FCC Charts New Path for Net Neutrality

by Matt Klassen on February 20, 2014

It’s been a winding circuitous path for Net Neutrality over the last few years, and it looks like things aren’t about to change any time soon. In fact, having failed every legal challenge to its Net Neutrality standards to date, Federal Communications Commission Chairman Tom Wheeler announced this week that he’s taking a different direction in his attempt to finally find legal footing for establishing a free and open internet.

As part of the Commission’s latest plan, Wheeler explained, that he will not be challenging the courts’ decision to strike down the current Net Neutrality framework last month, acknowledging the court’s findings that the FCC had no legal grounding to enforce Net Neutrality standards based on its own definitions.

Instead, the agency will follow the advice of the courts, rewriting its argument for Net Neutrality in order to legally establish its authority to issue and enforce rules for an open Internet, abandoning its attempt to reclassify broadband providers as “common carriage,” an option the White House clearly supports, in favour of rewriting the rules entirely.

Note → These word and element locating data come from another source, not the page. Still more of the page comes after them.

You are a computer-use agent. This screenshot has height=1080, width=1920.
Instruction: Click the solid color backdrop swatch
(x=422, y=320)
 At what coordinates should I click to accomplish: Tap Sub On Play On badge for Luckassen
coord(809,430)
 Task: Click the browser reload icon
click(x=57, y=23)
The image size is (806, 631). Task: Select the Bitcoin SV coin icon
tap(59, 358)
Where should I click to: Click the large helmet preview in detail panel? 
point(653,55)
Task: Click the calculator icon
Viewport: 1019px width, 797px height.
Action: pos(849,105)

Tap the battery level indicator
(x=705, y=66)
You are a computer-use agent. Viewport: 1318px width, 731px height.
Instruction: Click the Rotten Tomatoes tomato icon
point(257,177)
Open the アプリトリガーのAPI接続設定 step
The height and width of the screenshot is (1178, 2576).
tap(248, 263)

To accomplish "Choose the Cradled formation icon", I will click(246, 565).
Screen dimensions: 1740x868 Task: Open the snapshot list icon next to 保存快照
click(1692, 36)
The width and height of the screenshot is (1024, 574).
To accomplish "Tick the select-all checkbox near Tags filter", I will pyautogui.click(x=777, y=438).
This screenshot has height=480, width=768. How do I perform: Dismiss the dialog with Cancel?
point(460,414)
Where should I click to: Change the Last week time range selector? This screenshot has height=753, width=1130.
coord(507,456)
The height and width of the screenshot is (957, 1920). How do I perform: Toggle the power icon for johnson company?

In his statement Wheeler reiterated that despite the latest setback to his agency’s Net Neutrality standards that the fight for an open Internet is not dead, noting that the court had invited the FCC to find a different path to justify its standards. Wheeler made it clear that he intends “to accept that invitation by proposing rules that will meet the court’s test for preventing improper blocking of and discrimination among Internet traffic, ensuring genuine transparency in how Internet service providers manage traffic, and enhancing competition.”

Wheeler further emphasized that unlike previous legal decision regarding Net Neutrality that the court has affirmed the FCC’s legal authority to govern the rules of the road on the information superhighway, as part of Section 706 of the Telecommunications Act of 1996.

“The court recognized the importance of ensuring that so-called edge providers, those that use the network to deliver goods and services, can reach people who use the Internet,” he said. “And it upheld the Commission’s judgment that Internet freedom encourages broadband investment and that its absence could ultimately inhibit broadband deployment.”

As mentioned, Wheeler’s announcement that the Commission will rewrite the rules of Net Neutrality means that the FCC will not be pursuing reclassification, which would have seen broadband carriers included as common carriage, making the industry subject to current telecommunication regulations. Instead, the new rules will find new legal footing for Net Neutrality, one that might end this ongoing saga once and for all.

Simply put, after several years of watching the FCC ineptly bumble what is a worthy and notable cause, we may have finally witnessed the first significant step towards establishing legally enforceable standards to create and preserve an open Internet, and the most amazing thing is that this new path emerged out of one of Net Neutrality’s most crushing defeats.